P366. Enhanced recovery program applied to laparoscopic ileocecal resection for Crohn's disease
A. Spinelli1, P. Bazzi1, M. Sacchi1, S. Danese2, G. Fiorino2, L. Gentilini3, G. Poggioli4, M. Montorsi1
1Istituto Clinico Humanitas Università degli Studi di Milano, Dept. of Surgery, Rozzano Milano, Italy; 2Istituto Clinico Humanitas, IBD Unit, Rozzano Milano, Italy; 3University of Bologna, Bologna, Italy; 4Policlinico S. Orsola Malpigli-Università Di Bologna, Instituto di Clinica Chirurgica e Cardiochirurgia II Clinica Chirurgica e Terapia Chirurgica, Bologna, Italy
Background: Two major innovations have drastically modified colorectal surgery over the last 20 years: laparoscopy and the introduction of multimodal integrated perioperative programs (ERAS, Enhanced Recovery After Surgery, also known as Fast Track programs). ERAS applies evidence-based concepts to perioperative care of surgical patients: it aims to reduce surgical stress, allowing a faster and smoother postoperative recovery. A recent RCT proved that the combination of laparoscopy with ERAS represents the best option for colorectal cancer patients. There are surprisingly no data on CD patients treated by laparoscopy and ERAS program.
Methods: Twenty consecutive patients planned for ileocecal resection for uncomplicated CD at two IBD referral centers were prospectively enrolled. Patients underwent laparoscopic ileocecal resection (LIR) and were treated according to ERAS program (LIR+ERAS group): no preoperative bowel preparation nor fasting, no nasogastric tubes, no abdominal drains, early removal of urinary catheters, early feeding and mobilization, multimodal opioid-free analgesia and restrictive perioperative fluid management. Enrolled patients were compared with 70 patients treated by LIR and conventional care (CC) (LIR+CC group), matched for age, sex, disease presentation, BMI, ASA score, preoperative therapy.
Results: Results are presented in Table 1.

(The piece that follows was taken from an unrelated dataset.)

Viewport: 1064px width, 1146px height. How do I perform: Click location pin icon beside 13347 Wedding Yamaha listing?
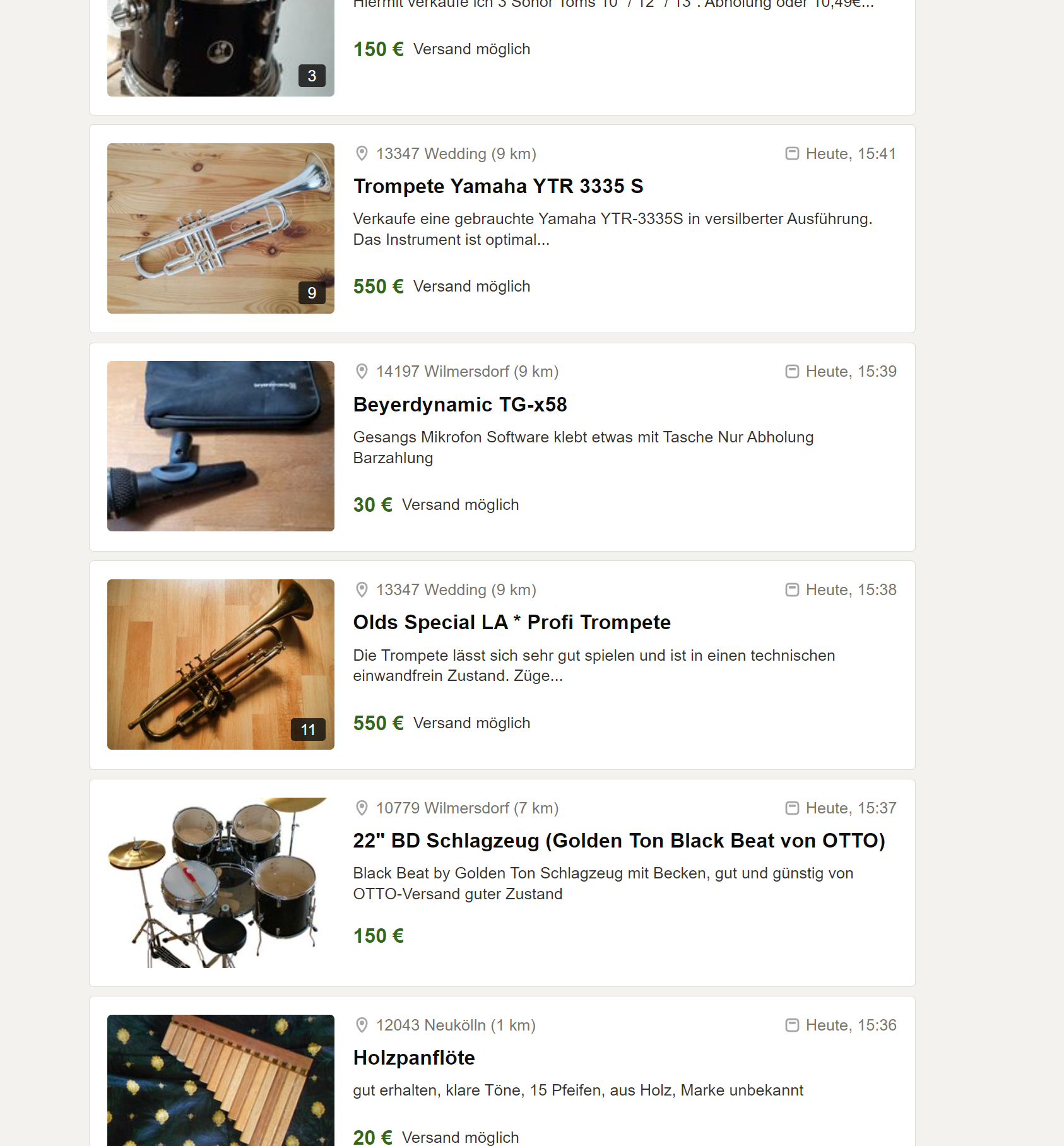362,153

|LIR + ERAS (n = 20)||LIR + CC (n = 70)||p|
|Time to first flatus (days mean ± SD)||1.7±0.7||2.8±1.5||0.002*|
|Time to first bowel movement (days mean ± SD)||3.0±0.9||3.6±1.1||0.03*|
|Postoperative length of stay (days mean ± SD)||5.3±1.6||6.8±3.1||0.04*|
|Total length of stay (days mean ± SD)||5.3±1.6||7.9±3.4||0.001*|
|Postoperative pain: VAS Score >3 on p.o. day 1 (n; %)||8; 40%||19; 27.1%||n.s°|
|Postoperative pain: VAS Score >3 on p.o. day 2||2; 10%||4; 5.7%||n.s°|
|Major complication rate (bleeding, leakage, abdominal abscess)||3; 15%||7; 10%||n.s°|
|Minor complication rate (ileus, intraluminal bleeding, wound infection)||2; 10%||10; 14.3%||n.s°|
|Readmissions within 30 days from discharge||0; 0%||2; 2.8%||n.s°|
Conclusions: This is the first experience combining laparoscopic surgery with integrated multimodal ERAS protocols on CD patients. Our data showed a significantly faster return of normal bowel function and shorter hospital stay for the LIR+ERAS group. This suggests that optimized perioperative care combined with minimally invasive techniques may lead to further improvements in surgical outcomes for CD patients.